■ Source information:
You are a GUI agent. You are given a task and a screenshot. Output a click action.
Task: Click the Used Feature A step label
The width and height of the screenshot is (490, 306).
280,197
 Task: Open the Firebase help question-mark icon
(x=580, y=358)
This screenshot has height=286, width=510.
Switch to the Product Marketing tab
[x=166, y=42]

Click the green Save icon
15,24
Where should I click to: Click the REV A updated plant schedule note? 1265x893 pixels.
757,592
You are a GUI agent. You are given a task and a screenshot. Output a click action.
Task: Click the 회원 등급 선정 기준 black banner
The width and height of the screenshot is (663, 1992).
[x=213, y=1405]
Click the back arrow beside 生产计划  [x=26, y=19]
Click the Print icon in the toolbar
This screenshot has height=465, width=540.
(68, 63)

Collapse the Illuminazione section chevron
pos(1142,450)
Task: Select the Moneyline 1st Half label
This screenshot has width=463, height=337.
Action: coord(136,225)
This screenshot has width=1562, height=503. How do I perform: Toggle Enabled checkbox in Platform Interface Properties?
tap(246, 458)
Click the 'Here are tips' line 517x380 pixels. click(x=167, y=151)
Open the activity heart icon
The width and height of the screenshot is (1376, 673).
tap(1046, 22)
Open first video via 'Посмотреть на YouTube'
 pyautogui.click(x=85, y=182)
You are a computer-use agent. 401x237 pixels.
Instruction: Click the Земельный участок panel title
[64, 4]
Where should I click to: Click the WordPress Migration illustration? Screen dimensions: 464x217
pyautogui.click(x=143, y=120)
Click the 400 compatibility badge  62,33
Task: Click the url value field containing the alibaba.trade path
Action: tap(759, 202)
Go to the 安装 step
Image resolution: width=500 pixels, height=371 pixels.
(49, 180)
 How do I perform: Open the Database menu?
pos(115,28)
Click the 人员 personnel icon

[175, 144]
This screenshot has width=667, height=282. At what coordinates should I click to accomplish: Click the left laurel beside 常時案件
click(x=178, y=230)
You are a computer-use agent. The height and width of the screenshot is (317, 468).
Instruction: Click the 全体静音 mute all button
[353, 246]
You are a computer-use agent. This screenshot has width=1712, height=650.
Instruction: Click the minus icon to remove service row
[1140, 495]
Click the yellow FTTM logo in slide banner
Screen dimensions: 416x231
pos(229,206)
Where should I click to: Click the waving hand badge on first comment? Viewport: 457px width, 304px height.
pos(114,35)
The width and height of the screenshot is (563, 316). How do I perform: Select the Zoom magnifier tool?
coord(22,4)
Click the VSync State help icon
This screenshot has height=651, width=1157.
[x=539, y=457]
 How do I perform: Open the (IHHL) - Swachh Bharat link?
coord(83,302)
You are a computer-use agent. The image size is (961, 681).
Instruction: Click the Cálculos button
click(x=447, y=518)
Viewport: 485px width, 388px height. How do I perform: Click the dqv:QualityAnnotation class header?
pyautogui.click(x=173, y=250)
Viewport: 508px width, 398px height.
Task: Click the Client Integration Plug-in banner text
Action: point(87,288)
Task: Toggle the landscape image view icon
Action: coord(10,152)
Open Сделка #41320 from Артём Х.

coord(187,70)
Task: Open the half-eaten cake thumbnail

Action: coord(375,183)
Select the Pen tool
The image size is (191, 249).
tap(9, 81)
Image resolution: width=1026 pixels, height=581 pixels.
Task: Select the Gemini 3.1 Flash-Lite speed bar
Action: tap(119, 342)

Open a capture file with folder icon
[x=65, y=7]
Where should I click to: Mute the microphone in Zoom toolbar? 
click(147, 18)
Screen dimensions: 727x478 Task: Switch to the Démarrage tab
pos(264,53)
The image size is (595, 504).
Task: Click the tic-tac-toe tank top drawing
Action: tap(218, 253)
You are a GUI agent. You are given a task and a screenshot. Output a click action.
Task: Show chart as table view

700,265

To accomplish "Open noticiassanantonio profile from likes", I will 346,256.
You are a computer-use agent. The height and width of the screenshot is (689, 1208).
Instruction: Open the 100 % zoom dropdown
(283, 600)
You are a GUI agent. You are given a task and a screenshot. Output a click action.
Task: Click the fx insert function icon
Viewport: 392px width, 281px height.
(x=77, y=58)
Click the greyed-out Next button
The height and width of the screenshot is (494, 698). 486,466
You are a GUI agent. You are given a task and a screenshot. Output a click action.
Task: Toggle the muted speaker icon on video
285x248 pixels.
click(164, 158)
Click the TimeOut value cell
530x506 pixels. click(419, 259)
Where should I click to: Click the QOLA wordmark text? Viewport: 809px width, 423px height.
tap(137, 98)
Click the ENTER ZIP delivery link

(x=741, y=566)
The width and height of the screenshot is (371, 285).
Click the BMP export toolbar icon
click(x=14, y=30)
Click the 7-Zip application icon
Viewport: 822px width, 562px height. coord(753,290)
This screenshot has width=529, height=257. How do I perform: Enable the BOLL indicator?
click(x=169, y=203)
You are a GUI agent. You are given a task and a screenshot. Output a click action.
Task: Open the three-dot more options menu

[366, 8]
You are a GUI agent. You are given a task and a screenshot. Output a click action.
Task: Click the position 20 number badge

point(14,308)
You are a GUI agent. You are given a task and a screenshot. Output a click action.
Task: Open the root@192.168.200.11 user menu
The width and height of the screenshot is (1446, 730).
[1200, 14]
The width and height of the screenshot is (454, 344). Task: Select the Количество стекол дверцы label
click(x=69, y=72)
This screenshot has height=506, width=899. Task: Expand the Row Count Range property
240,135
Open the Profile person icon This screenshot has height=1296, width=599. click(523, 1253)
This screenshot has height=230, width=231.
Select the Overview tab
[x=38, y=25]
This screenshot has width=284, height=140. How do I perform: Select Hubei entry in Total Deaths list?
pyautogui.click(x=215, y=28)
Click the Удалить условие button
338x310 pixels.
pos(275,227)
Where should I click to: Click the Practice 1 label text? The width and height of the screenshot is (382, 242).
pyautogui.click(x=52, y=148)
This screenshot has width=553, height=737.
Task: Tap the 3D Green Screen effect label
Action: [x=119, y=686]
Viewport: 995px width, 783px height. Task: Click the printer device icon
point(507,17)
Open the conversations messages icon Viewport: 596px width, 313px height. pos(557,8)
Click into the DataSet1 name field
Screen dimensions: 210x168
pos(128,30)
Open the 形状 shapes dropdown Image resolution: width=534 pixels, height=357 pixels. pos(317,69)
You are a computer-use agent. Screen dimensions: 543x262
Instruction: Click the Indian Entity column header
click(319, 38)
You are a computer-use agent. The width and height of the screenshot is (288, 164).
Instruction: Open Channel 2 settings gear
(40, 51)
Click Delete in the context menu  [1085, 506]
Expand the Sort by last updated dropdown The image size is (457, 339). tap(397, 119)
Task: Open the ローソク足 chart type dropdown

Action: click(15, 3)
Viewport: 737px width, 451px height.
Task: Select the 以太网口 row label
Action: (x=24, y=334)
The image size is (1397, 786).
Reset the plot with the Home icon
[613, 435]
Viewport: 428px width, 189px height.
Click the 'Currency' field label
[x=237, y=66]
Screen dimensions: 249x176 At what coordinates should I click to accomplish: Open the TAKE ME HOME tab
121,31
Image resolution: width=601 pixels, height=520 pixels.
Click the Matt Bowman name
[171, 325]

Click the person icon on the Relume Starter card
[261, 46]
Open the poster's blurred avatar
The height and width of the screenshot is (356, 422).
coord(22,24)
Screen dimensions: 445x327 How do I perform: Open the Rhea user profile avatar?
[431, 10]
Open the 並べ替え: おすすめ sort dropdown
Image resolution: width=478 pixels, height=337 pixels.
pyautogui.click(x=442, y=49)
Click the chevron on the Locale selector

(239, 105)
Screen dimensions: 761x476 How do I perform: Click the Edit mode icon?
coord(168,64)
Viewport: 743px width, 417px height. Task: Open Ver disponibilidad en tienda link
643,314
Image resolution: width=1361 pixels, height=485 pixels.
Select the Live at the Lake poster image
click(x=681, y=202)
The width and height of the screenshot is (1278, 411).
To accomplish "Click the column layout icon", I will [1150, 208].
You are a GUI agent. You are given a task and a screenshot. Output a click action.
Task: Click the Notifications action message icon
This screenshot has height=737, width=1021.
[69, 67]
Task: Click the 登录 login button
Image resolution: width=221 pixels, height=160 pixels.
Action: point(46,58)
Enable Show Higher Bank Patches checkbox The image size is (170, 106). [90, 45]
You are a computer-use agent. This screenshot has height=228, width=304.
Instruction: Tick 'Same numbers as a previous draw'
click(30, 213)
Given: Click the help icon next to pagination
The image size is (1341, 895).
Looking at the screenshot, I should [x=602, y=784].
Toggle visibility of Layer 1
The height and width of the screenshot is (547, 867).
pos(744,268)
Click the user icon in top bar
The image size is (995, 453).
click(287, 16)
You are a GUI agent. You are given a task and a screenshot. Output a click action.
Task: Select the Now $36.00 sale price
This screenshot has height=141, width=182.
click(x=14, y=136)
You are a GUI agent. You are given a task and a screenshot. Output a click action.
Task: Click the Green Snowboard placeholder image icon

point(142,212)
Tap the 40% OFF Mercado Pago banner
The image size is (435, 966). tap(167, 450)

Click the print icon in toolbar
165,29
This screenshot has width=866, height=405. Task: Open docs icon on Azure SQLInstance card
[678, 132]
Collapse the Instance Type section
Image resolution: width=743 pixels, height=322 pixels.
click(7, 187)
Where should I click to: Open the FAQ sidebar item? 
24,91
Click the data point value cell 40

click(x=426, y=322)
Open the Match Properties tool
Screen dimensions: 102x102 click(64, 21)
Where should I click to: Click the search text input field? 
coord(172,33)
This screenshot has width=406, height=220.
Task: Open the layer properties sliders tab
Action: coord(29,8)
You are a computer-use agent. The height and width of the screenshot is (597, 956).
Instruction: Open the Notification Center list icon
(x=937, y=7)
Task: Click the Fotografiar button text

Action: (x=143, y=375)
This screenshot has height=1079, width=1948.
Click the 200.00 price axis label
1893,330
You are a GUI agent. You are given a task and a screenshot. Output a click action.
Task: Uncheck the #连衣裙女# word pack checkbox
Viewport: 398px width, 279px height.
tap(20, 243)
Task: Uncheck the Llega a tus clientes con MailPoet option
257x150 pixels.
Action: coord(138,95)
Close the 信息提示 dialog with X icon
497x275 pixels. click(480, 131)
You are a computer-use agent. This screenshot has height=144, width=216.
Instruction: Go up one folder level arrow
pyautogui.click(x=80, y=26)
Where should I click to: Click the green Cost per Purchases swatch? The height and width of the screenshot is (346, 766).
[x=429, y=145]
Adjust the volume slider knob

■ The task: All lines from the listing above that include "Uncheck" should be shown.

■ Written solution:
Task: Uncheck the #连衣裙女# word pack checkbox
Task: Uncheck the Llega a tus clientes con MailPoet option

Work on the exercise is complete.